### Task details
How many lines in these records hold the string "computer"? State only that number.

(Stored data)
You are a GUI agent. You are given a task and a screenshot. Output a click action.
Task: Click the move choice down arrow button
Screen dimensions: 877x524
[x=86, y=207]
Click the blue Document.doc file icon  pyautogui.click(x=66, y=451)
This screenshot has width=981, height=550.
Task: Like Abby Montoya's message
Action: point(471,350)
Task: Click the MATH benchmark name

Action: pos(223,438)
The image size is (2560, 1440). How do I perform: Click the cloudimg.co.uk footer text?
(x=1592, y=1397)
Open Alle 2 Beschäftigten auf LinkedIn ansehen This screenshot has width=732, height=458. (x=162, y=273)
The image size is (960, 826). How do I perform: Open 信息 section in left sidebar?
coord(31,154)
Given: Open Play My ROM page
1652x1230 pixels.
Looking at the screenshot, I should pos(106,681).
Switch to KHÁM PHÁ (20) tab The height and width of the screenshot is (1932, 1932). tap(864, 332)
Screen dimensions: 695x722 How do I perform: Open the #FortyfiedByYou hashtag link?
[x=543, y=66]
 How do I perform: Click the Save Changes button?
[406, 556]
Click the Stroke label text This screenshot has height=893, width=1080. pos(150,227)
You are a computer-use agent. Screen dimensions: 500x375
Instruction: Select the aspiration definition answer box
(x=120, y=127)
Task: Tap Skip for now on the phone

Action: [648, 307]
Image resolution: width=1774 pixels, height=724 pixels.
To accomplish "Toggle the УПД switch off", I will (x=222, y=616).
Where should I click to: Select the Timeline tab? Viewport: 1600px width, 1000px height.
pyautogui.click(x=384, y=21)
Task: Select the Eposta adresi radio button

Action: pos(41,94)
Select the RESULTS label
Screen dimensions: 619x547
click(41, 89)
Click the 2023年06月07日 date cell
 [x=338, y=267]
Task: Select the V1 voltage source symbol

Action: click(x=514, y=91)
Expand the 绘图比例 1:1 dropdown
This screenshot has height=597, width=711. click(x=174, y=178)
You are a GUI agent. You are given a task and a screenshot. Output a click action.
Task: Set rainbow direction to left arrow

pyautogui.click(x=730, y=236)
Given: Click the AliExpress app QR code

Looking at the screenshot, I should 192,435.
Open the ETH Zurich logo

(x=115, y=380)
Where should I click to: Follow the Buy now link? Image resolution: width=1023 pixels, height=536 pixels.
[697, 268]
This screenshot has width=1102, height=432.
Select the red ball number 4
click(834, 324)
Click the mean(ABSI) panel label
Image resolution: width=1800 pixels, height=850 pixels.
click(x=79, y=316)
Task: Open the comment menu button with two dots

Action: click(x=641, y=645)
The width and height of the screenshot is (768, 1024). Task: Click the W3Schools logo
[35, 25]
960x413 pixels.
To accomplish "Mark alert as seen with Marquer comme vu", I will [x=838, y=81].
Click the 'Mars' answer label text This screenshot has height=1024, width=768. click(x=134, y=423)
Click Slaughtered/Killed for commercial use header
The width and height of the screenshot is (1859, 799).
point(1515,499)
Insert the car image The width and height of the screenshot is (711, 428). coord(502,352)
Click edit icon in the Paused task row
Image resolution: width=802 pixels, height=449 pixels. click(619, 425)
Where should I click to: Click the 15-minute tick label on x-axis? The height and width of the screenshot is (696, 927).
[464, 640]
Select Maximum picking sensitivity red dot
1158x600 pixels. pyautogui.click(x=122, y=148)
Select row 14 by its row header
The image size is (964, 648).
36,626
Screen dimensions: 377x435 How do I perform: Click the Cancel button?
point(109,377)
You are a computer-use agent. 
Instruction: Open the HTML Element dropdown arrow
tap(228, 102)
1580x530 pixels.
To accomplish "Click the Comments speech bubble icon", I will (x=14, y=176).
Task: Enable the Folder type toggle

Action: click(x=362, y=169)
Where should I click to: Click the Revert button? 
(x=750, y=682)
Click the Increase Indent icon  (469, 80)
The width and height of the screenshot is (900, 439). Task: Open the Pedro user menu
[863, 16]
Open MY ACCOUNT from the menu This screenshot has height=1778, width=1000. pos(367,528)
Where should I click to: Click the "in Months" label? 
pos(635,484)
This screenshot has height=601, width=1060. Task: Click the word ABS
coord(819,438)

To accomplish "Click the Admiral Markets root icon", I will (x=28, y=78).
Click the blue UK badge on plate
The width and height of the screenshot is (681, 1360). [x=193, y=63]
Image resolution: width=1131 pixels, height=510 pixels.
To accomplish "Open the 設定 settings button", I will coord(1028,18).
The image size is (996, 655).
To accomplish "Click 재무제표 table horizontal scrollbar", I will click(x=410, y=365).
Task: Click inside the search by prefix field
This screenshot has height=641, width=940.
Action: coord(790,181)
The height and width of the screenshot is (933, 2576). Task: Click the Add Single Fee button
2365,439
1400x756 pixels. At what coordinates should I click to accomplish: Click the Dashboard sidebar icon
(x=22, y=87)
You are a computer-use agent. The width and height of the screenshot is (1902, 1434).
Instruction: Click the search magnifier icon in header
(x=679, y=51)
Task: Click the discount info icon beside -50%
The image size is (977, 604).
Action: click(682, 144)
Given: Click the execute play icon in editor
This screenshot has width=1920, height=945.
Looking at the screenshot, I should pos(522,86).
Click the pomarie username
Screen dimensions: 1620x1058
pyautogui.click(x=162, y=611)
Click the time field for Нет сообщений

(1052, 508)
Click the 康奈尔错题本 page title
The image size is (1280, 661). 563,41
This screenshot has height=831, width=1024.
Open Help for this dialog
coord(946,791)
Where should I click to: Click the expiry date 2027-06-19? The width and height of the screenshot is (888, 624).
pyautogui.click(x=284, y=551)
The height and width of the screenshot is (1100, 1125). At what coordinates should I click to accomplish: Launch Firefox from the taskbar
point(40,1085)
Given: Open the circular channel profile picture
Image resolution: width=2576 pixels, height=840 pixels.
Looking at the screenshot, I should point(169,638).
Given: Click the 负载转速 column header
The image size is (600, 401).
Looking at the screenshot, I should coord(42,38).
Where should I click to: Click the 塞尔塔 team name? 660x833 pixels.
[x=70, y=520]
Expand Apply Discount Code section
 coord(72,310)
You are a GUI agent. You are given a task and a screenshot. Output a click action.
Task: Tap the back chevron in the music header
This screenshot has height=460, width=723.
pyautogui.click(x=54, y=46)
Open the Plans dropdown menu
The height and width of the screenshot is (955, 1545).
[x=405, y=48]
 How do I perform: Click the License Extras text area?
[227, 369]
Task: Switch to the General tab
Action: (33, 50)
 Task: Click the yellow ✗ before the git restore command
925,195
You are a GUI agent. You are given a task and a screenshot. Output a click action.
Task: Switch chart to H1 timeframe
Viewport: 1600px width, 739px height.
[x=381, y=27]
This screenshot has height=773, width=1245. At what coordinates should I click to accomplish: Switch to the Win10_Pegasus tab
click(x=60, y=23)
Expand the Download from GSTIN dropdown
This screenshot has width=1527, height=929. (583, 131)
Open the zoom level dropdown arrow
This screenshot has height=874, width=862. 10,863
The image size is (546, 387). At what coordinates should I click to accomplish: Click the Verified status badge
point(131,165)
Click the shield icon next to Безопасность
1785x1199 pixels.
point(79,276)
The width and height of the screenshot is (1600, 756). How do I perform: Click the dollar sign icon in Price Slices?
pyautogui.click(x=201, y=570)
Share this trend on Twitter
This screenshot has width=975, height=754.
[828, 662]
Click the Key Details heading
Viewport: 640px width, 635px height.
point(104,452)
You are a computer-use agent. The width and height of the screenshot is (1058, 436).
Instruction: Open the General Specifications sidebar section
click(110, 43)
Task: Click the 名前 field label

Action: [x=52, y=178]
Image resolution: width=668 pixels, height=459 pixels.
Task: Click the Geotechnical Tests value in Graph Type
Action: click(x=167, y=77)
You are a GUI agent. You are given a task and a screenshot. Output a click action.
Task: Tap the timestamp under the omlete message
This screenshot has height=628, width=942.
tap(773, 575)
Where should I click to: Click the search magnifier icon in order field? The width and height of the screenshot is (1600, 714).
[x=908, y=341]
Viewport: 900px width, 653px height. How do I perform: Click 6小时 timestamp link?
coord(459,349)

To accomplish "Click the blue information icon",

### Exercise response
4